A competition to be crowned King Sausage ends in uproar when Butcher Tuitjes (voice of Kees Prins) is attacked by Butcher Smak (voice of John Kraaijkamp Jr), who accuses Tuitjes of putting rat tails in his sausages. The pair fight and are subsequently banned from all competitions for the next 25 years. Tuitjes disappears, leaving his young daughter Margareet (voice of Jelka Van Houten) with her aunt, and Smak opens a butcher shop in town, biding his time until he’s allowed to compete again.
Margareet grows up and becomes a mother herself. Her vegetarian daughter, Babs (voice of Hiba Ghafry), loves to ride skateboards and cook with her best friend, Tijn (voice of Matsen Montsma). Her dearest wish is to have a puppy. One day, as Babs is playing with Tijn, her Grandpa Tuitjes shows up unexpectedly. He says he wants to get to know his granddaughter and make amends for the past, but there’s something about Tuitjes that Tijn doesn’t trust.
When Babs’s parents won’t get her a puppy for her birthday, Grandpa Tuitjes takes her to a farm and allows her to pick out a piglet. He shows her how to look after it and does everything he can to make Margareet happy with the situation, although she doesn’t want a pig on her property. All the while Grandpa Tuitjes sings about sausages. When the piglet, called Oink, destroys Margareet’s vegetable garden, Margareet insists that the pig be returned, but she relents on the condition that Oink attend obedience training and pass an exam at puppy school.
Against all odds, Oink passes puppy school with flying colours. The family is proud, but Tijn makes a shocking discovery about Grandpa Tuitjes, although no-one wants to believe it. When Babs wakes up on the morning of the King Sausage competition to find both Oink and Grandpa Tuitjes missing, she can’t help but think the worst – only the worst is far more terrible than anything she could have imagined.
Will Babs be able to save Oink? Will anyone be able to save Babs? And will justice finally be served at the King Sausage competition?
Family dysfunction; the slaughtering of animals; the desire to be the best at all costs; betrayal; child abandonment
Oink has some violence.

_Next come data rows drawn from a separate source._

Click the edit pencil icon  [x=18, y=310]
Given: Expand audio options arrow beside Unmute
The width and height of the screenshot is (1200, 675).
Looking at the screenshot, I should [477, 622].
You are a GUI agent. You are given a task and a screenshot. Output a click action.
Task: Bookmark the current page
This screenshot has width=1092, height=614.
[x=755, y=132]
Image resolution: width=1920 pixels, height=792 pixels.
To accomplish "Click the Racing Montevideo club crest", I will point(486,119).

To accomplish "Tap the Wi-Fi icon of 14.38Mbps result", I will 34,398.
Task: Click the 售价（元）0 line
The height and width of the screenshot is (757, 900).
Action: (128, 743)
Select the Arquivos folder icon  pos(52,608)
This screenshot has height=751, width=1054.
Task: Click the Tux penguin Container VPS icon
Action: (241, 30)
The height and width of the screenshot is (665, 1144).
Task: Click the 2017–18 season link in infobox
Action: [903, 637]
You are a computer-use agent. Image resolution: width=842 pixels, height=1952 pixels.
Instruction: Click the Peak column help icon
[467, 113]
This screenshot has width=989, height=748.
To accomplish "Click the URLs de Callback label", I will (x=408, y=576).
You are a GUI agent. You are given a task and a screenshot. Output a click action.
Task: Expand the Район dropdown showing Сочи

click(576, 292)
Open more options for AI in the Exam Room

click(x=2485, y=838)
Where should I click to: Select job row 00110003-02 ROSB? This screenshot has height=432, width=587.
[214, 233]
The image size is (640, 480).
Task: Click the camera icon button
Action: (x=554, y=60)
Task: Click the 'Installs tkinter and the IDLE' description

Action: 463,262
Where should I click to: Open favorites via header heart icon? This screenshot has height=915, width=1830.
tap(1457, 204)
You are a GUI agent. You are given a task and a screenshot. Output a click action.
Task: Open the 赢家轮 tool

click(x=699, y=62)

For example:
- Tuitjes and Smak punch each other during a competition, throw tongs and condiments at each other, wrestle on the ground, and hit each other with sausages.
- Smak throws sausages at children.
- A car nearly hits Babs and Tijn.
- Smak threatens to put Tijn and Babs in a meat grinder.
- Margareet is reminded that her mother died and her father abandoned her.
- Oink misbehaves in puppy school and gets everyone tied up in a big knot.
- A car hits Tijn.
- Grandpa Tuitjes ties up and gags Babs when she comes to try to save Oink, who’s tied to a meat grinder.
- Grandpa Tuitjes tries to put Oink into the meat grinder. The piglet is so terrified that he poos into the grinder instead.
- Someone throws a dog at a man.
- Potatoes fly out of a machine and repeatedly hit Grandpa Tuitjes in the head.
- Margareet hits Grandpa Tuitjes with a bag of poo sausages.
- Oink looks like he’s being pulled apart as Babs and Grandpa Tuitjes fight to get control of him.
There are no sexual references in Oink.
Alcohol, drugs and other substances
Oink shows some use of substances. For example, characters drink vodka.
Nudity and sexual activity
Oink has some nudity and sexual activity. For example, the top of Grandpa Tuitjes’ bare bottom is seen on his way to the shower.
There’s no product placement in Oink.
Oink has some mild name-calling and insults, including ‘stupid’ and ‘stupid pig’.
Ideas to discuss with your children
Oink is a Dutch stop motion animation based on a book by Tosca Menten. The movie is dubbed into English so there are no subtitles, which seems to flatten the characters’ expression.
Oink has a lot of crude humour, including numerous pig farts, as well as Oink pooing all over the place – on slides, in the garden, in a butcher’s shop and on customers. He also poos while being spun around a room, so poo flies onto all the family members. Grandpa Tuitjes also shows Babs how to squeeze the poo out of Oink. For these reasons, Oink is likely to be enjoyed most by children aged 9 and up, and we recommend parental guidance for children aged 6-8 years.
These are the main messages from Oink:
- What goes around comes around.
- We don’t have to eat meat to be happy or healthy.
- Vegetables can be more delicious than animal products, if you prepare them properly.
Values in Oink that you could reinforce with your children include love, compassion, determination, creativity and friendship.
Oink could also give you the chance to talk with your children about the real-life consequences of things like:
- following your own desires without thinking of others
- eating meat and where the food comes from
- abandoning or betraying your family.